*THE TASK:*
Whenever a line below includes the word "blue", copy that line.

··· RECORDS FOR THE TASK

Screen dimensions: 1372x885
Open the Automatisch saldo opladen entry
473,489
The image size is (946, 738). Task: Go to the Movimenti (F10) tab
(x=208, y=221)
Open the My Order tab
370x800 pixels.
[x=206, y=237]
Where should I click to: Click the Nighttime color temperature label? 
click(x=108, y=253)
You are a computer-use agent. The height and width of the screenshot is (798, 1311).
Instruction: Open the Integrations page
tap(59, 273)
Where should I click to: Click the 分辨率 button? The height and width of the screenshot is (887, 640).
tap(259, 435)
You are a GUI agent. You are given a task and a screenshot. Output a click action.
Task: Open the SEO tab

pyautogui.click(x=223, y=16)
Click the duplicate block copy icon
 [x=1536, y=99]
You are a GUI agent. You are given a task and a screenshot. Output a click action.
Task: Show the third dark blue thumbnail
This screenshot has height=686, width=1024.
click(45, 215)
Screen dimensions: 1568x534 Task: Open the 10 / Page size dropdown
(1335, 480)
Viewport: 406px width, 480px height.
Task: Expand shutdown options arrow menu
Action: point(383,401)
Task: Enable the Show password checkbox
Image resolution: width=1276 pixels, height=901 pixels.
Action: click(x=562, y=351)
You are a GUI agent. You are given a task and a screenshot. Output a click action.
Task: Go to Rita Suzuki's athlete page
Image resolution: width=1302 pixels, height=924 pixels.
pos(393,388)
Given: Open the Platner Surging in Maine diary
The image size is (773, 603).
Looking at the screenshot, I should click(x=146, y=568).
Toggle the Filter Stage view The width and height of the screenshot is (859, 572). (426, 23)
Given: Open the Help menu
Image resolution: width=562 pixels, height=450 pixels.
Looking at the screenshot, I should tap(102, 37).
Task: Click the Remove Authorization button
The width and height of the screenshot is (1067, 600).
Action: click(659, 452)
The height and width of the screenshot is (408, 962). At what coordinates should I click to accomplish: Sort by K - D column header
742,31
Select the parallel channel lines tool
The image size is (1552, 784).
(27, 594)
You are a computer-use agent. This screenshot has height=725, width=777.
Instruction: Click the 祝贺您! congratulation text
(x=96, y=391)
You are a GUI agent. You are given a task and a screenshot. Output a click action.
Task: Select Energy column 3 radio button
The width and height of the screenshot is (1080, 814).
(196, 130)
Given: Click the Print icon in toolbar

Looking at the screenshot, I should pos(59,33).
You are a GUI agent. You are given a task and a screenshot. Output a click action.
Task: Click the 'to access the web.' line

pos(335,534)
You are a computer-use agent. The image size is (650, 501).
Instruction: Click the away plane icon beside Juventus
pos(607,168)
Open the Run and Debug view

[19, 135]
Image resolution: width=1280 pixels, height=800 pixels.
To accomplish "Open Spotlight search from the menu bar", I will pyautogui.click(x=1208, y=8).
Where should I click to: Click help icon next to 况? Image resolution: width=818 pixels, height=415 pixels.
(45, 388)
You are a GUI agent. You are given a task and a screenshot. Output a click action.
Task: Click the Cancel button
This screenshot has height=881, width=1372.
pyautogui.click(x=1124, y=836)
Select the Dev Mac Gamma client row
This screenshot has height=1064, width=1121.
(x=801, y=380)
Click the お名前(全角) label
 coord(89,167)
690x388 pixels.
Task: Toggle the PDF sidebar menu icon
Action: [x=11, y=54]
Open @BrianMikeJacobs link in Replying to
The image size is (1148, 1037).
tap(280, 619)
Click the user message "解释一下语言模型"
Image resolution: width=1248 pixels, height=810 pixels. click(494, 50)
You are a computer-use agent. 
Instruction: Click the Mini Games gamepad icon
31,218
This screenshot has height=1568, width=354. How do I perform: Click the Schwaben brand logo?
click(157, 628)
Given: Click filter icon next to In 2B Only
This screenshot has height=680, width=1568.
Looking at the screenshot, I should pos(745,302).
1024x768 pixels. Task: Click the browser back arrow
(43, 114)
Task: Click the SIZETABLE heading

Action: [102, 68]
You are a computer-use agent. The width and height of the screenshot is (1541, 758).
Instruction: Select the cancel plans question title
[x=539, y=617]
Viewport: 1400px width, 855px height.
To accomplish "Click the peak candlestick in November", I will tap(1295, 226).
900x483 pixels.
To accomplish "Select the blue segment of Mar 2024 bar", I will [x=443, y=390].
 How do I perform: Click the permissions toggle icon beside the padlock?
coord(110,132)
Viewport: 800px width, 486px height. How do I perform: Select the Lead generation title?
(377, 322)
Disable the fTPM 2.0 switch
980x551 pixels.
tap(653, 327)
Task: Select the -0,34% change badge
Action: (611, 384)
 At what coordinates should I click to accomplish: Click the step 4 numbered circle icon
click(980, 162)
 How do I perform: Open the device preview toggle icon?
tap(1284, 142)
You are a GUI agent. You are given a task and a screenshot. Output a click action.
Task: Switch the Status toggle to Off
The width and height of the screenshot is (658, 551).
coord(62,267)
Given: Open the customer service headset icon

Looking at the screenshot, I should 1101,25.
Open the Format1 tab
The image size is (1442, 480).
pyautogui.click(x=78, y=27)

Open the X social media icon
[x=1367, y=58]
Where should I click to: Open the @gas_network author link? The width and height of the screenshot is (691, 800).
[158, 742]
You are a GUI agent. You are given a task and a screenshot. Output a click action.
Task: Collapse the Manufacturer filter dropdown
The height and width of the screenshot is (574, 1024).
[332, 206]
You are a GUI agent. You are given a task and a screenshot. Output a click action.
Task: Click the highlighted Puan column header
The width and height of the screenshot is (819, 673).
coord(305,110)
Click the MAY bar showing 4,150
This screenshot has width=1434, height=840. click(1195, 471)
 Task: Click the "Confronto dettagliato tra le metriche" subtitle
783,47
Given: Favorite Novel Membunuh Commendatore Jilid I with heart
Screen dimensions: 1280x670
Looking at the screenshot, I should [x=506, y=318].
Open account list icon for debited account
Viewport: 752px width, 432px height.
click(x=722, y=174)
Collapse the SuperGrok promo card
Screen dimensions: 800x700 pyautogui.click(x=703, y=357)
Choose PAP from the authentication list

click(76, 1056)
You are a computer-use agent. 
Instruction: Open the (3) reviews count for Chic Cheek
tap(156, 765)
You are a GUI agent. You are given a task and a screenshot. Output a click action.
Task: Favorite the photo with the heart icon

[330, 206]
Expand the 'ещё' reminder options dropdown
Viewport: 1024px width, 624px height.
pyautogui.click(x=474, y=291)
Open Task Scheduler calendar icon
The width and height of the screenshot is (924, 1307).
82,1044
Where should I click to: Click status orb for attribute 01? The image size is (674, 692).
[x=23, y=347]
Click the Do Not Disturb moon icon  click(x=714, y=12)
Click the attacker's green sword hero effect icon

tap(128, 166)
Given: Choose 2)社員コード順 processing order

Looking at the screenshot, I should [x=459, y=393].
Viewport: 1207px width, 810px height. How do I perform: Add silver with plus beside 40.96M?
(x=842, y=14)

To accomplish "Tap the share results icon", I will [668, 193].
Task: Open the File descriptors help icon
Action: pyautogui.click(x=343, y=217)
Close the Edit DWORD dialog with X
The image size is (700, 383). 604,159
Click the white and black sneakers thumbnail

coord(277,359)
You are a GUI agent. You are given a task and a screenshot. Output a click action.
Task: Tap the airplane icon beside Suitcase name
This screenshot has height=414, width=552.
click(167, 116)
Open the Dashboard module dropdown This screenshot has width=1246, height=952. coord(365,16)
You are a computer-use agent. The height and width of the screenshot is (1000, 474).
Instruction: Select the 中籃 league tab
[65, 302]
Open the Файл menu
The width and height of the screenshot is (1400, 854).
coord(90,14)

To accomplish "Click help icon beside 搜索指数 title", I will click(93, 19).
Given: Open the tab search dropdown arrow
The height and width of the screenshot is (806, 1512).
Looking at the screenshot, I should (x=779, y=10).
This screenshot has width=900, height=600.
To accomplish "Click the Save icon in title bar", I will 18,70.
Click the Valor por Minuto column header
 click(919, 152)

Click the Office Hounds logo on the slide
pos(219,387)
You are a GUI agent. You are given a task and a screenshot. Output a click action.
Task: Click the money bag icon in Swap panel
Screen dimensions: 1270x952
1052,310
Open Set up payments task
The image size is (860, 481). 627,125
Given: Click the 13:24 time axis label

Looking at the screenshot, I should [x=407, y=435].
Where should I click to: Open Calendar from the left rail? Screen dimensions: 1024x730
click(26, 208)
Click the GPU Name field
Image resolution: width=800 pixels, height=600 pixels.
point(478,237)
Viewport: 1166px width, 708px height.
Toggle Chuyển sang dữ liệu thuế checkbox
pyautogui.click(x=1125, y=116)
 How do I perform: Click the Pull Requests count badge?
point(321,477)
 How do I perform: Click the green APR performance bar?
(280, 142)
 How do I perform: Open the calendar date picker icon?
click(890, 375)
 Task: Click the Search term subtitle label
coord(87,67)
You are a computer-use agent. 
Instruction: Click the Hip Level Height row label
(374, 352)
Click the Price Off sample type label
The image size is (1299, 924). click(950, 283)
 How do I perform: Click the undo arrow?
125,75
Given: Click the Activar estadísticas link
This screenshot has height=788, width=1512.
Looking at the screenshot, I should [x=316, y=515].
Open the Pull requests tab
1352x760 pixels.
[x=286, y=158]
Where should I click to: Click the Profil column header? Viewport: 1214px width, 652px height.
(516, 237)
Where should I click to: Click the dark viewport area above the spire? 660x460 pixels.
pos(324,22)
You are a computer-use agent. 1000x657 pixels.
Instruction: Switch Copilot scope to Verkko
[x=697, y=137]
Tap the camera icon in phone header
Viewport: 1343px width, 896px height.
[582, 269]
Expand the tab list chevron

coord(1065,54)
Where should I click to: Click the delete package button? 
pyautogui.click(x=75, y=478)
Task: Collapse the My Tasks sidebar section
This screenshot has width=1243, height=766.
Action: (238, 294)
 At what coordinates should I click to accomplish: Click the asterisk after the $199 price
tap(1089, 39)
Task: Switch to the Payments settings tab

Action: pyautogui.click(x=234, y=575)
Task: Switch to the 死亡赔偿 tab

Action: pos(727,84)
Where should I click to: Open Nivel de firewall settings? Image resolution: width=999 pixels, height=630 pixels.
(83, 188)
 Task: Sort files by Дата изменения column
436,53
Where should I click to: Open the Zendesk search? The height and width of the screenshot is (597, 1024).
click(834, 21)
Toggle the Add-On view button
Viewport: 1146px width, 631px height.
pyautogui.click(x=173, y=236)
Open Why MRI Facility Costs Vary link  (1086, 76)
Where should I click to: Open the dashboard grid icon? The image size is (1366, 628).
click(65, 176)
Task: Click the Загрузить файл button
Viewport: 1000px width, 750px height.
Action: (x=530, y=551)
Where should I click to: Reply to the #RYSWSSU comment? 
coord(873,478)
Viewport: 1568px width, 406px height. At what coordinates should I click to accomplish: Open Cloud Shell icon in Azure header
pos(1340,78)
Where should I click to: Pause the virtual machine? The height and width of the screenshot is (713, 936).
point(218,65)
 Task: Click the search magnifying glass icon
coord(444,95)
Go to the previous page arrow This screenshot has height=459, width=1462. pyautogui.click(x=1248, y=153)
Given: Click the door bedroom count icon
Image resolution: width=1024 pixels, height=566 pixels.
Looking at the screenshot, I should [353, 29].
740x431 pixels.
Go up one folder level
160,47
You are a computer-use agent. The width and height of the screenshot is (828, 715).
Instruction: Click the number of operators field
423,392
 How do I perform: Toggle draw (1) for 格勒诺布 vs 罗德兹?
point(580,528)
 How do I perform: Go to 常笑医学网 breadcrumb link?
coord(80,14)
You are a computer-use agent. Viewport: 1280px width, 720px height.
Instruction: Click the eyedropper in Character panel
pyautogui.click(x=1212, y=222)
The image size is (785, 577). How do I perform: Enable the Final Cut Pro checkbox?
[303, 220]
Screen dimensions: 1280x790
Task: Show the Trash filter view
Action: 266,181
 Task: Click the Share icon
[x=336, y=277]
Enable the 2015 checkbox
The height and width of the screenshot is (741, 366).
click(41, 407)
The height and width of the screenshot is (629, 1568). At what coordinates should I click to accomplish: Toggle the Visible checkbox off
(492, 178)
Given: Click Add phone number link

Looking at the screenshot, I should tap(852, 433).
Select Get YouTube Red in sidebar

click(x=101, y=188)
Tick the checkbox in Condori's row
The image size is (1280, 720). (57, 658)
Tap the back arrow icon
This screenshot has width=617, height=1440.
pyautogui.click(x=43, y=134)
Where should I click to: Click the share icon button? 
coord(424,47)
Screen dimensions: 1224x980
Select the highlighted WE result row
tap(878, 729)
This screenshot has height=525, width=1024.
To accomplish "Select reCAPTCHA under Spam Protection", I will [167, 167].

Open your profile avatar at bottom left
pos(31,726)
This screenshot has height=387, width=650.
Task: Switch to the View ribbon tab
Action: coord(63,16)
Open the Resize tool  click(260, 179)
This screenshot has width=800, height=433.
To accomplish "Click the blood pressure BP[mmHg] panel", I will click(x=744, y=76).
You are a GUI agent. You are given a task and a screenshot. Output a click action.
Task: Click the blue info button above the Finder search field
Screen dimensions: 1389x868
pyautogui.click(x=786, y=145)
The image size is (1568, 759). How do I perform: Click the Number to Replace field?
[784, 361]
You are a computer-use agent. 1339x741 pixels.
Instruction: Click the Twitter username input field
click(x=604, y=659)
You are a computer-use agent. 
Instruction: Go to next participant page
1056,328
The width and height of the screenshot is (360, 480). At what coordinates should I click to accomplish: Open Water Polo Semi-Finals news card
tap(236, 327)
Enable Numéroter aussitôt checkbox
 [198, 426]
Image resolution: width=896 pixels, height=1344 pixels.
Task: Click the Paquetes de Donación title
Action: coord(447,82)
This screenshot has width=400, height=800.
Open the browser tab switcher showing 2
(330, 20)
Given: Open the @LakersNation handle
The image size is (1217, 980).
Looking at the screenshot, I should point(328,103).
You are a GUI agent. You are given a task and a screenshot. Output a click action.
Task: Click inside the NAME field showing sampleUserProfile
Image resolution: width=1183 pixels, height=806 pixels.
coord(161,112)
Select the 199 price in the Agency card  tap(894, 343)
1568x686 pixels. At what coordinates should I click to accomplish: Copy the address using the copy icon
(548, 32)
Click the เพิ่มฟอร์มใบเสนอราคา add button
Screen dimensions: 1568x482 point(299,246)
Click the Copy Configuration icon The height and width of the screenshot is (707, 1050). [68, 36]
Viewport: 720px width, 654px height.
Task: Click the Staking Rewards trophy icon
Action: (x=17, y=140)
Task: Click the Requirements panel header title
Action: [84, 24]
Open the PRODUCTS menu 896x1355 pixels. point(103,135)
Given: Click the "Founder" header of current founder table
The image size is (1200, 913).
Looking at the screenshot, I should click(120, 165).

······

*OUTPUT OF THE EXERCISE:*
Task: Show the third dark blue thumbnail
To accomplish "Select the blue segment of Mar 2024 bar", I will [x=443, y=390].
Task: Click the blue info button above the Finder search field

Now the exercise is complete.